Они материализовались в упомянутом постановлении ЦК компартии Казахстана, для которого появление первого тома «Истории казахской литературы» было только предлогом, не подвернись этого, наверняка нашелся бы другой. Надо же как-то реагировать на внятные сигналы из Центра, надо бороться, надо пресекать — не очень понятно что, да, собственно, оно и не важно, главное — доложить о принятых мерах. Игра идет по давно принятым правилам — сначала руководящий документ, потом — собрание, горячо его одобряющее. На нем выступил тогдашний республиканский партийный вождь Шаяхметов. Вновь сурово осудив «буржуазно-националистические» заблуждения писателя Ауэзова, он вместе с тем дал понять, что дорога к их преодолению открыта и «общественность» ожидает от него «крупных полотен на современную тему». Могучий стимул к продолжению работы над жизнеописанием Абая, конечно.

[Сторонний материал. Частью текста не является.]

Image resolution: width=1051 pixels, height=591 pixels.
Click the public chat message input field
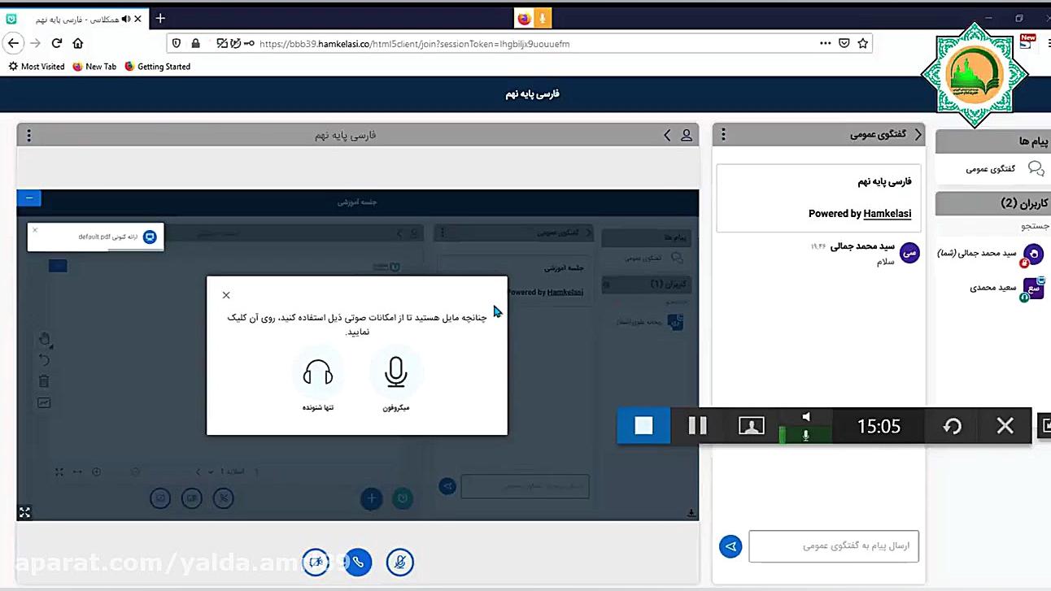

Но кому-то такой тон разговора показался слишком либеральным. В непродолжительном времени главная партийная газета республики «Социалистик Казахстан» опубликовала статью Сактагана Баишева, явно выдержанную в стилистике постановления о «Звезде» и «Ленинграде», отредактированного, как подтверждают документы, освободившиеся от грифа «совершенно секретно», самим Сталиным. В статье этой Мухтар Ауэзов предстает последовательным, изощренным и не сдавшимся врагом советской власти.
Кто такой этот Баишев? Типичный выдвиженец советской эпохи. В 37-м году он окончил Алма-Атинский институт марксизма-ленинизма. Через некоторое время возглавил ту самую газету, со страниц которой повел стрельбу на поражение Ауэзова. Защитил кандидатскую диссертацию на животрепещущую тему «Социалистическая индустриализация в Казахстане», потом докторскую, в том же примерно духе — «Победа социализма в Казахстане». А еще до этого мыслитель и крупный экономист Баишев, занявший к тому времени пост директора все того же Института марксизма-ленинизма, приобщился сонма бессмертных — стал академиком. Поразительно, но при обсуждении его кандидатуру поддержал Мухтар Ауэзо’в. «Это человек большой внутренней справедливости, он обладает необходимым для настоящего ученого качеством, — принципиальностью. Думаю, в лице Сактагана Баишева наша Академия получит достойное пополнение».
Щедрый жест, ничего не скажешь, только, кажется, руководился в этом случае Мухтар Ауэзов не евангельскими заповедями, но неизжитым, хоть десять лет прошло и времена заметно переменились, страхом, пробужденным 47-м и последующими, еще более тяжелыми годами.
Баишеву, впрочем, действительно можно было посочувствовать. Ведь всего восемь месяцев назад он, в качестве начальника управления по делам искусств при Совмине Казахстана, самолично подписал благодарственный приказ по поводу удачной постановки «Кобланды» в театре оперы и балета. А что еще огорчительнее — был в числе благожелательных рецензентов того самого тома «Истории казахской литературы», который теперь признан порочным. Хотя почему историко-литературную работу послали на отзыв специалисту по социалистической индустриализации, остается гадать. Необходимо срочно отмываться, а то можно с грохотом полететь со всех постов, и хорошо еще, если дело этим и ограничится. В таких драматических обстоятельствах соображения морали отступают в густую тень.
Ну а Мухтар Ауэзов написал письмо Сталину.
Напоминая о своей многолетней работе в литературе, театре, науке, он просит вождя, как высшего судию, «отца и друга советских писателей», оградить его от наветов, «ставящих крест» на всей работе писателя и ученого. «Легко приписать человеку вину, не давая ему возможности ни полемизировать, ни возражать, вдобавок еще человеку, у которого националистическое прошлое и которого легко обвинить в любых смертных грехах».
Не поддадимся слишком легкому соблазну недоброй иронии. Посочувствуем лучше человеку, вдруг попавшему в беду и от этой внезапности совершенно растерявшемуся, что даже по стилистике обращения заметно. И еще грустно улыбнемся той наивности, с какой автор, перечисляя органы печати, благожелательно откликнувшиеся на первый том «Абая», ссылается, между прочим, на «Звезду». Бог ты мой, да ведь одно только упоминание крамольного журнала чревато было большой бедой: бдительная идеологическая стража вполне могла усмотреть приметы заговора, круговую поруку, связавшую «буржуазных эстетов» из Ленинграда и «буржуазных националистов» из Алма-Аты. Так что еще надо быть благодарным судьбе, что письмо не только до высокого адресата не дошло, но осело на самых дальних к нему подступах, растворившись в необъятной почте, ежедневно доставляемой в Кремль.